Le Château des Désertes est une analyse de quelques idées d’art plutôt qu’une analyse de sentiments. Ce roman m’a servi, une fois de plus, à me confirmer dans la certitude que les choses réelles, transportées dans le domaine de la fiction, n’y apparaissent un instant que pour y disparaître aussitôt, tant leur transformation y devient nécessaire.

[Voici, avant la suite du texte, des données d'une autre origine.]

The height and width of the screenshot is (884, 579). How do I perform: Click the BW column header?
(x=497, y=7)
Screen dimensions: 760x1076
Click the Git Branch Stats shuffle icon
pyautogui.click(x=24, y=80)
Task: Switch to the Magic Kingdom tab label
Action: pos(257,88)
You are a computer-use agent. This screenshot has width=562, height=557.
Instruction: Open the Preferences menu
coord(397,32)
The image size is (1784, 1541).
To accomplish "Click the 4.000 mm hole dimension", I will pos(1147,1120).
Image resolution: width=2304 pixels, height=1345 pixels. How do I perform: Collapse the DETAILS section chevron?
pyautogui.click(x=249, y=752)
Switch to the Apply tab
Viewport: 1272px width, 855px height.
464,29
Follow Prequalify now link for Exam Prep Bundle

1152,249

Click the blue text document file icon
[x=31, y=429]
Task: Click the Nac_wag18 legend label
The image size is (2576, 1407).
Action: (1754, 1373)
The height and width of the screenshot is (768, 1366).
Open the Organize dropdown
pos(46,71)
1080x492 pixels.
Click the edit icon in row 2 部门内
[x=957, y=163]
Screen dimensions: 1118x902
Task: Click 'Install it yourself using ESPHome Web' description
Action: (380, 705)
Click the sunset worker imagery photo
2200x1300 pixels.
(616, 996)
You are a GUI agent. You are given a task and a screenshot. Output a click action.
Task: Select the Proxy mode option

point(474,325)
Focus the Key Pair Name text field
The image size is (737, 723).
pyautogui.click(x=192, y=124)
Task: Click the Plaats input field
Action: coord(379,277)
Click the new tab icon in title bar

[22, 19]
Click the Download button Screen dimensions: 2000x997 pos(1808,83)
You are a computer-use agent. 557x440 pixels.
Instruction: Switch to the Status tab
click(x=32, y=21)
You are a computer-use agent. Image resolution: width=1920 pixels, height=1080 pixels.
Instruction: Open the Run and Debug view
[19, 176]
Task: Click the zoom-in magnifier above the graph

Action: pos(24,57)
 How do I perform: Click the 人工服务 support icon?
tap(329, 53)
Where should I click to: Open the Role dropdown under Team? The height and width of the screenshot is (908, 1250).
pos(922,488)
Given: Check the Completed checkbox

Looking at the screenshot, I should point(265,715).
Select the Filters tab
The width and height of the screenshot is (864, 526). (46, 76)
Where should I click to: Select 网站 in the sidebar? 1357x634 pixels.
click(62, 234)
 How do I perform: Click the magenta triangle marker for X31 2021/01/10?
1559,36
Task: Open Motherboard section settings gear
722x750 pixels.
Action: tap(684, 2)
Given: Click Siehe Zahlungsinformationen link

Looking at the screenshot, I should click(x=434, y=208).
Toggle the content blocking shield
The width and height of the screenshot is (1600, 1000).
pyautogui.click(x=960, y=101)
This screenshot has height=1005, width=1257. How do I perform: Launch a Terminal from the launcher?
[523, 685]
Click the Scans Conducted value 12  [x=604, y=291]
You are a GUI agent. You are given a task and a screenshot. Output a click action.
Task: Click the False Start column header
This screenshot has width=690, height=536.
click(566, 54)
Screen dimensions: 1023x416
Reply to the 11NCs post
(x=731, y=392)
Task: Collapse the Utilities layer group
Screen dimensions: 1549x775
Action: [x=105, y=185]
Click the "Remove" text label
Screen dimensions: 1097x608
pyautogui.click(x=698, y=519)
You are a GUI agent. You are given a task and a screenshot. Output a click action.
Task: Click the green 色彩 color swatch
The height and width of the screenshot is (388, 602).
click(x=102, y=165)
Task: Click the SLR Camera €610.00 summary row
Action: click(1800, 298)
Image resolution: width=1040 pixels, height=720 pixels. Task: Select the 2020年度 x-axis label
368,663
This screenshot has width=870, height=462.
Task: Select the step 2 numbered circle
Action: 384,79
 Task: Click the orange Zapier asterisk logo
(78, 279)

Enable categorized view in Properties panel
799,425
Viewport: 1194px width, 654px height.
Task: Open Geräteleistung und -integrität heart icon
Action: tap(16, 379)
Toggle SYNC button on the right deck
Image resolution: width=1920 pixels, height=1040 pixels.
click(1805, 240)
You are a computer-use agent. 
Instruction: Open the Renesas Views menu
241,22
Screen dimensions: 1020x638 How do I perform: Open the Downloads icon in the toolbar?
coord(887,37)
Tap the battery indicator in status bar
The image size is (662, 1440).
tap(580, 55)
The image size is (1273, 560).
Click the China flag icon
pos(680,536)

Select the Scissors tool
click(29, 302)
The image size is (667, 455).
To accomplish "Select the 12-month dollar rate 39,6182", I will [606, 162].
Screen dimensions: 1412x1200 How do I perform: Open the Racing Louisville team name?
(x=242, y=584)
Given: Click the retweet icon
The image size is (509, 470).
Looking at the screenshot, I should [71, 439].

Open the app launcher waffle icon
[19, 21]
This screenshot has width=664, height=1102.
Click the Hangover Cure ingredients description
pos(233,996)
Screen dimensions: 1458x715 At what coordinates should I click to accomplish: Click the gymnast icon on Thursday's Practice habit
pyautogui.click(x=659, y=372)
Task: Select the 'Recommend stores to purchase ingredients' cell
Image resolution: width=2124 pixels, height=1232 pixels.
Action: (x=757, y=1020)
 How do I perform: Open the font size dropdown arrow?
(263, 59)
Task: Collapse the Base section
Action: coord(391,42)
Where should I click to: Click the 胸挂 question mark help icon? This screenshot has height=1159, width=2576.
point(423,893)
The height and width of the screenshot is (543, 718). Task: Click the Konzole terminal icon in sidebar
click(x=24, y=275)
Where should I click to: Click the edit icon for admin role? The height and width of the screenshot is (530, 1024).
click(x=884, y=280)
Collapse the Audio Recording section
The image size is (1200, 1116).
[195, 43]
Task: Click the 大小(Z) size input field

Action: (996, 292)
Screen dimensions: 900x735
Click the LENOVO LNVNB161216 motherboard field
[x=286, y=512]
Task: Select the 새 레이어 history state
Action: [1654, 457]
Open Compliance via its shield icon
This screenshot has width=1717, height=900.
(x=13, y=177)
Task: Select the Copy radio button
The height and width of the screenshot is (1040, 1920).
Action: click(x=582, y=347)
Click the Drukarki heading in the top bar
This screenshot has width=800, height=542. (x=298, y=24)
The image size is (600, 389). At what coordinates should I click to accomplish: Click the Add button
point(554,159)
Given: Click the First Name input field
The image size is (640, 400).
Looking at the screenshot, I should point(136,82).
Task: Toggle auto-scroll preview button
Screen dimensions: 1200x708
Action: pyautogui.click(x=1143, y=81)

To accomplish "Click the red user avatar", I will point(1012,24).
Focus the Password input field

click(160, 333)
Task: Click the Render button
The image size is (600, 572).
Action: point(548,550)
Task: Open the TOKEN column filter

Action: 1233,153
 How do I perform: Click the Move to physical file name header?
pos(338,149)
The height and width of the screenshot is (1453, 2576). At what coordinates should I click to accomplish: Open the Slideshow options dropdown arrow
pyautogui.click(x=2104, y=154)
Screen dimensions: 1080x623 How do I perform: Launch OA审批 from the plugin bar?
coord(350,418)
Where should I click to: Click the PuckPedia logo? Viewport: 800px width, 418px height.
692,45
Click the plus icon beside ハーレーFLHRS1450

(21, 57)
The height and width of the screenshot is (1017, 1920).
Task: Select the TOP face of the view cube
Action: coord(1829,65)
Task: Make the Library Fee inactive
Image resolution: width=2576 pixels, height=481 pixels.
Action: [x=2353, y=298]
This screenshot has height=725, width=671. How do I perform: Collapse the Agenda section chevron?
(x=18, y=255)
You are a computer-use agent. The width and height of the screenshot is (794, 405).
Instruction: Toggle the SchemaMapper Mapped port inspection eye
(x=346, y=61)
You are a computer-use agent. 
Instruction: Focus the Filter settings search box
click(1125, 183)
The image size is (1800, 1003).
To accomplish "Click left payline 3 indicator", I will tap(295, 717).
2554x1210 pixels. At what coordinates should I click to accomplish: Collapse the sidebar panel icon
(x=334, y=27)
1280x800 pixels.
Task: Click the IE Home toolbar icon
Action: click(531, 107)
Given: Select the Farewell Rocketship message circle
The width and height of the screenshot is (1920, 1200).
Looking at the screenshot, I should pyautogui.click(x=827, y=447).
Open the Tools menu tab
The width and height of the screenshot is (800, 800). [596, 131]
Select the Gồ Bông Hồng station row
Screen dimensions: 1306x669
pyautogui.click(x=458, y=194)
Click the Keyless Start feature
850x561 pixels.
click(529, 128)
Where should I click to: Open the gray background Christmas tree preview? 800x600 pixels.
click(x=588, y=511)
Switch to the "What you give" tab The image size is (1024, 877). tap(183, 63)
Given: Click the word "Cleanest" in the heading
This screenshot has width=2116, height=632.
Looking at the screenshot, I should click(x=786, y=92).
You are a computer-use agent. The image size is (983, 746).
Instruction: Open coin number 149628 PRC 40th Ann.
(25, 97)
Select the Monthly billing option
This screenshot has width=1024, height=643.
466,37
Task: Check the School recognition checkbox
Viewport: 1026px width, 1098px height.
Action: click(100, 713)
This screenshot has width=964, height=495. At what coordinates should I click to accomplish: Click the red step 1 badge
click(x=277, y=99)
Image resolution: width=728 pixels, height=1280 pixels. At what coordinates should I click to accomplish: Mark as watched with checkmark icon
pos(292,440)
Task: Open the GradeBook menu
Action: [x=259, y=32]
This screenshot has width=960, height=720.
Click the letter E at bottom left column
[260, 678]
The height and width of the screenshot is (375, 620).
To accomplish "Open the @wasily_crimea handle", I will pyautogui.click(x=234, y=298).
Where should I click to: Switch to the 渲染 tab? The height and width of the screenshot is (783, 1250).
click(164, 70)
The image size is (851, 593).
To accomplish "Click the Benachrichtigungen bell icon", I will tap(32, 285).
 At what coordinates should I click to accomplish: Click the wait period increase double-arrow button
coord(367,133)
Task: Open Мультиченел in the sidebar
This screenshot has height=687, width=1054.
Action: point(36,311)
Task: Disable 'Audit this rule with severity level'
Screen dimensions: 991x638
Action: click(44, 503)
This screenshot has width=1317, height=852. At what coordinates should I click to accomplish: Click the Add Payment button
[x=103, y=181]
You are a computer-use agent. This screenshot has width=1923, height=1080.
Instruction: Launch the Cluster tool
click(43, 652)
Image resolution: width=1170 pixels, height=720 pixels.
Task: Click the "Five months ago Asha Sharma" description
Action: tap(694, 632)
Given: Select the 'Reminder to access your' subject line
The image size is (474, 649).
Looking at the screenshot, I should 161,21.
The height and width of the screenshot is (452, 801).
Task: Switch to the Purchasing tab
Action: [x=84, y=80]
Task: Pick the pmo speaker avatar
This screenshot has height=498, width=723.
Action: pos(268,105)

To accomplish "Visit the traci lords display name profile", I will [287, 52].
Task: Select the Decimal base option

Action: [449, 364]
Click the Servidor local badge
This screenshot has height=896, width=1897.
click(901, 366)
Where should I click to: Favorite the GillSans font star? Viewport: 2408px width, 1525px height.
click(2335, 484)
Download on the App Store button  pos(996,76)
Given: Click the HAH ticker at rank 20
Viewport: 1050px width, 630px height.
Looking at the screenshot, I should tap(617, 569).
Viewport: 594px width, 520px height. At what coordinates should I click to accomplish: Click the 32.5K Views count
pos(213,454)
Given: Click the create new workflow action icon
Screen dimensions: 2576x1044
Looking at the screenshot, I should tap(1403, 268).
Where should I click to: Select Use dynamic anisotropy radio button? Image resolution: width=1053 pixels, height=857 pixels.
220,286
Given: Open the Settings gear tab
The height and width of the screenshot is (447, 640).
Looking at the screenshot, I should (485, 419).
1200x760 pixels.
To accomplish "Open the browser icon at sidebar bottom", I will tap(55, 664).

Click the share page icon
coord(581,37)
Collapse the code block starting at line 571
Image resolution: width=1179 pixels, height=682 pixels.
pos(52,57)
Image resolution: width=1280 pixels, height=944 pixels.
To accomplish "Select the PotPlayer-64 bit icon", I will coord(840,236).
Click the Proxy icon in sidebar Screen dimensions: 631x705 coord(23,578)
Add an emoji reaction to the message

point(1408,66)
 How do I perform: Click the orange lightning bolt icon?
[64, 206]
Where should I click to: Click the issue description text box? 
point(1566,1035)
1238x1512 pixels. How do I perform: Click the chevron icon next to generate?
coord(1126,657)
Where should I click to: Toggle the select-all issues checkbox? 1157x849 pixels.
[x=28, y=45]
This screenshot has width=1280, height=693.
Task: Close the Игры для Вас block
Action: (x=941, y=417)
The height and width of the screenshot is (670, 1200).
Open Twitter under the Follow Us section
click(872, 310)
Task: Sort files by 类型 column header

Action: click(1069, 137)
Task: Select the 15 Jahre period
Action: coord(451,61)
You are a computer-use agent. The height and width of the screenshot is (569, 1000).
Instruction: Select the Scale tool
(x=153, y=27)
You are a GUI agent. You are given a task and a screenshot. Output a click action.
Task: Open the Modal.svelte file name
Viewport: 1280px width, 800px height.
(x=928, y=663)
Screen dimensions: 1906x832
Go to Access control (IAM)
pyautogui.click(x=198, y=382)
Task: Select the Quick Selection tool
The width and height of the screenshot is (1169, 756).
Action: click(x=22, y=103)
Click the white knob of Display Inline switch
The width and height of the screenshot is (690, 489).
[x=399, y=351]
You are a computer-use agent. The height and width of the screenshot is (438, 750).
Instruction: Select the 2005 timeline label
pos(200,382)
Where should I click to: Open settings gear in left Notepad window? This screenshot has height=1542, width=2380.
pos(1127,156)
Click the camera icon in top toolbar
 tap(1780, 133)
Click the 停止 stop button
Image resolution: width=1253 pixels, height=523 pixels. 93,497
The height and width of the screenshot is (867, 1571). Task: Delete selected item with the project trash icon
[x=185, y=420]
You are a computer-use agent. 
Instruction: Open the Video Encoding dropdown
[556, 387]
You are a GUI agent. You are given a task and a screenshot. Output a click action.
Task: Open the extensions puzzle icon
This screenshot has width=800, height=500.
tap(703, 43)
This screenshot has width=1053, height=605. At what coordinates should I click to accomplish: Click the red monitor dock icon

Durant plusieurs hivers consécutifs, étant retirée à la campagne avec mes enfants et quelques amis de leur âge, nous avions imaginé de jouer la comédie sur scénario et sans spectateurs, non pour nous instruire en quoique ce soit, mais pour nous amuser. Cet amusement devint une passion pour les enfants, et peu à peu une sorte d’exercice littéraire qui ne fut point inutile au développement intellectuel de plusieurs d’entre eux. Une sorte de mystère que nous ne cherchions pas, mais qui résultait naturellement de ce petit vacarme prolongé assez avant dans les nuits, au milieu d’une campagne déserte, lorsque la neige ou le brouillard nous enveloppaient au dehors, et que nos serviteurs même, n’aidant ni à nos changements de décor, ni à nos soupers, quittaient de bonne heure la maison où nous restions seuls ; le tonnerre, les coups de pistolet, les roulements du tambour, les cris du drame et la musique du ballet, tout cela avait quelque chose de fantastique, et les rares passants qui en saisirent de loin quelque chose n’hésitèrent pas à nous croire fous ou ensorcelés.